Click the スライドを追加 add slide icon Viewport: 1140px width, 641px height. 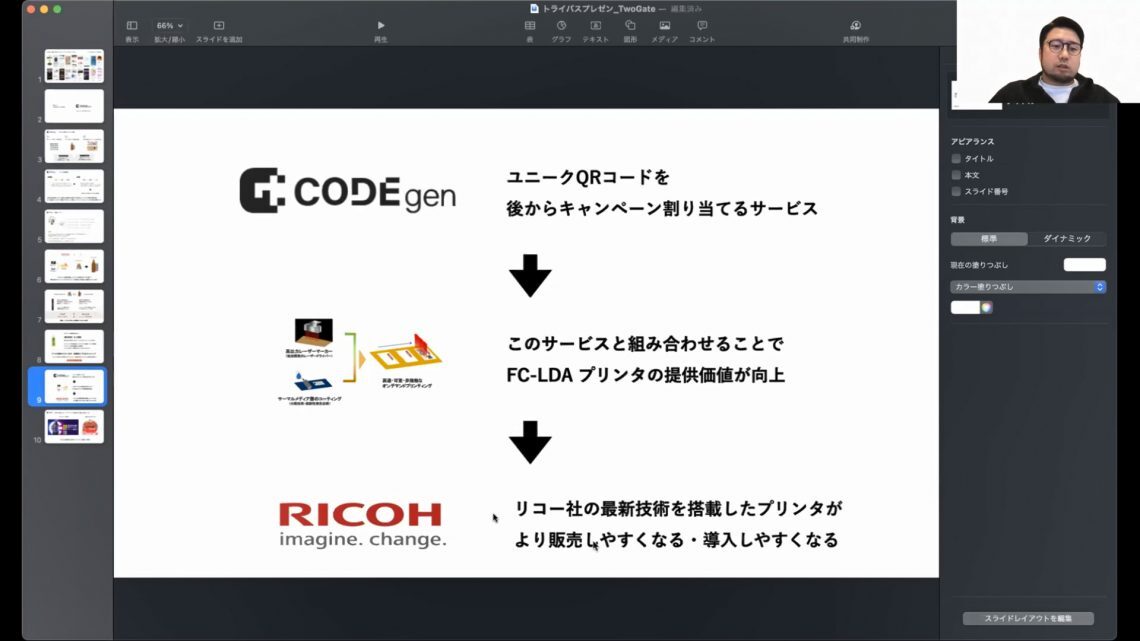pos(219,26)
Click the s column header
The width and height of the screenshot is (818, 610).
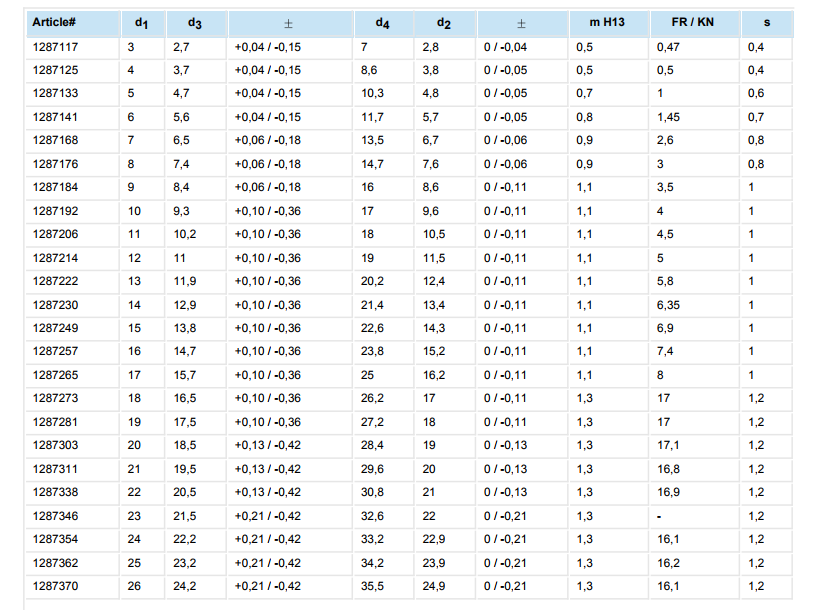pos(766,22)
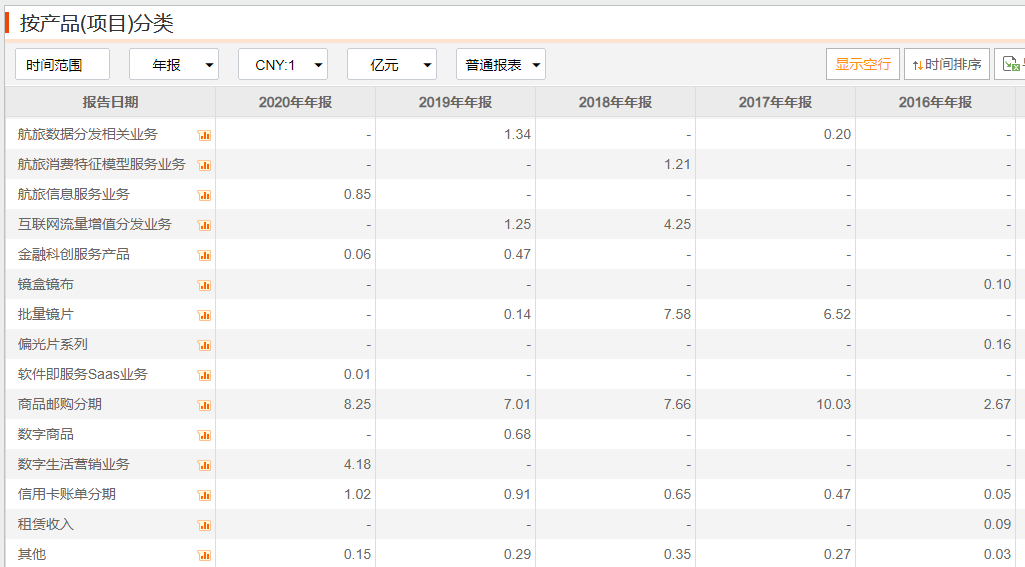Click the Excel export icon
The image size is (1025, 567).
tap(1011, 64)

------

→ **PROBLEM**
Nothing but the lines from the line holding "The width and" through the last line of the entries above is to be reproduced, exactly and without pictures.

→ **RESPONSE BOX**
The width and height of the screenshot is (818, 610).
pos(766,22)
Click the Excel export icon
The image size is (1025, 567).
tap(1011, 64)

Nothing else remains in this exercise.